For the MaxRel feature list, we investigated the most relevant 10% of the features (35 in total). Shown in Figure 1 is the distribution of these features. It is straightforward to see that 27 (77.1%) features come from pathway graph, indicating that among the adopted features, graph features contribute most to the forming of regulatory pathways. Of the 27 features, 18 (51.43%) were from the 9-th feature group, which reflects the essence of the similarity concerned, implying that similar proteins can be regulated by the same protein.

Figure 1

Illustration to show the distribution of features. See the text in Section 3.1 for further explanation.

3.2. Results of IFS

Shown in Figure 2 is the IFS (incremental feature selection) curve. The highest accuracy of IFS for the positives is 79.88% using 22 features (see Online Supporting Information S4). When using these optimized 22 features, the accuracy of negative pathways and total accuracy were 99.69% and 99.49%, respectively. The detailed IFS data can be found in Online Supporting Information S5.

Figure 2

The IFS (incremental feature selection) curve. See the text in Section 3.2 for further explanation.

Shown in Figure 3 is the distribution of the optimized 22 features.
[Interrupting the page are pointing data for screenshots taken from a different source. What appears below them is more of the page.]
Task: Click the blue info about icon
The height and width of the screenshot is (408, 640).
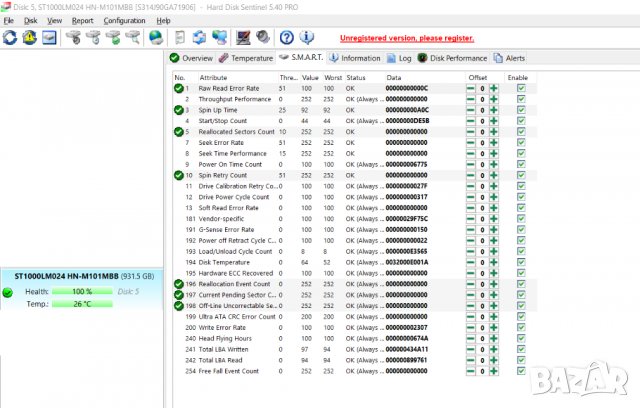Action: (306, 38)
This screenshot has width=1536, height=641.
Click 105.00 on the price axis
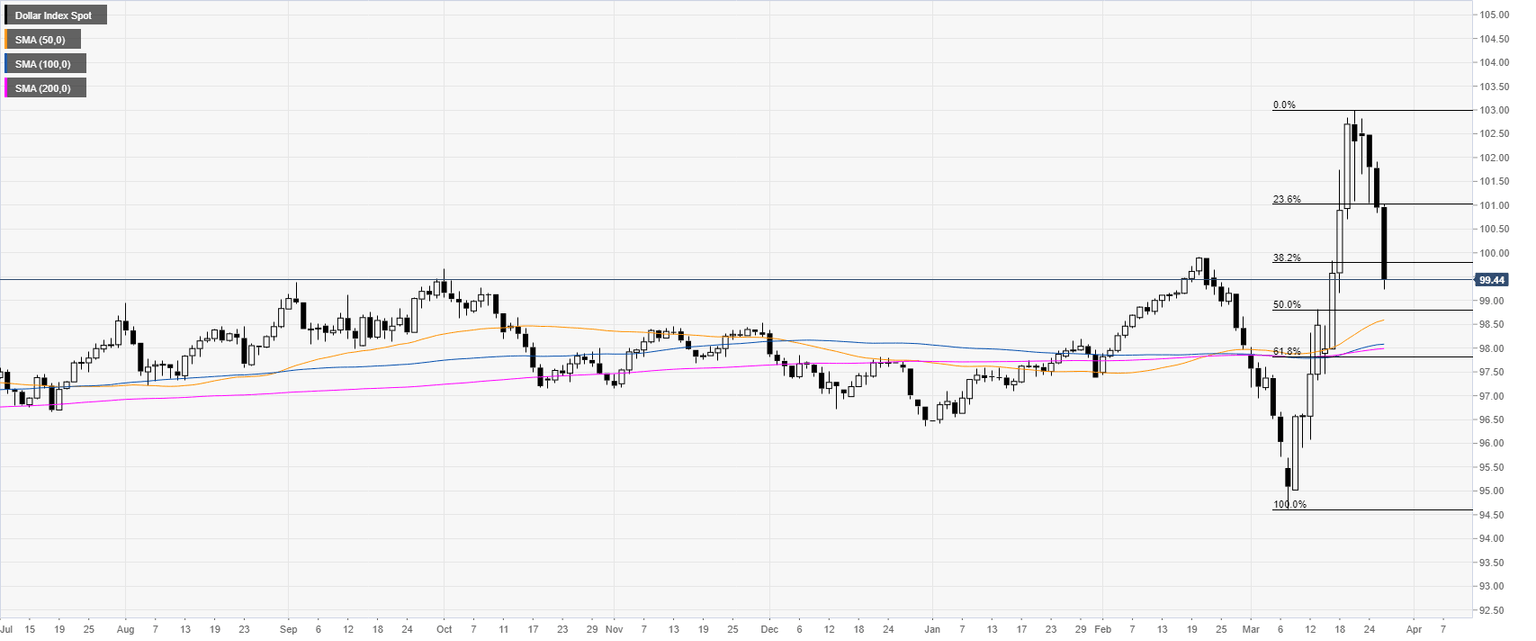point(1494,15)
It is again straightforward to see that 16 (72.72%) features were from the pathway graph, among which 8 (36.36%) features were from the 9-th feature group, reaching the same conclusion as that in Section 3.1.

Figure 3

Distribution of the optimized 22 features. See the text in Section 3.2 for further explanation.

3.3. Analysis of the important features

In this work, we present a novel KEGG pathway network analysis method based on hybrid properties, the graph properties and biochemical and physicochemical properties. It was found that the features contributing most in forming pathways were the “out_local_density” and “in_local_density”, both of which were involved with the change of the number of the edges when different weight cutoffs were applied to the graph. Therefore, more edges might remain in the positive graph when higher weight cutoffs were applied. The other graph feature with more contribution to the pathway is the “topological mean”, reflecting various proteins topologies in the regulatory pathway. For a non-broken graph, linear graph (proteins in the graph form a linear path) has a minimum topological mean, while a complete graph has a maximum topological mean. A densely-connected graph always has higher topological mean, indicating a higher likelihood to form a regulatory pathway. The “in_degree_variance”, “out_degree_variance”, and “out_degree_correlation_max” represent the difference of similarity between each of the protein pairs. Most of the forefront features with the dominant contribution are graph features, indicating that graph features are the most important ones. The biochemical and physicochemical properties, including “polarity_composition_P_max”, “secondary_structure_distribution_P-1.0_mean”, “secondary_structure_distribution_P-1.0_max”, “secondary_structure_distribution_P-0.0_max”, “polarizability_distribution_N-1.0_max”, and “AA_composition_ C_mean” also had considerable contributions in determining the regulatory networks. The distribution of the polarity of proteins structures had strong impact on the conformation of proteins, and hence their interactions as well as their binding sites.

4. Conclusions

We analyzed 352 features extracted from each of the generated positive pathways and negative pathways. Of the 352 features, 88 were graph ones, meaning that each pathway was treated as a graph; and 264 were derived from protein biological properties. The mRMR (minimum redundancy maximum relevance) and IFS (incremental feature selection) techniques were employed to analyze these features. Nearest neighbor algorithm and jackknife test were used to evaluate the accuracy of our model in searching for the positive pathways. As a result, 22 features were found to be the important features for the classification. These findings might be of use for stimulating further studies on such an important and challenging topic.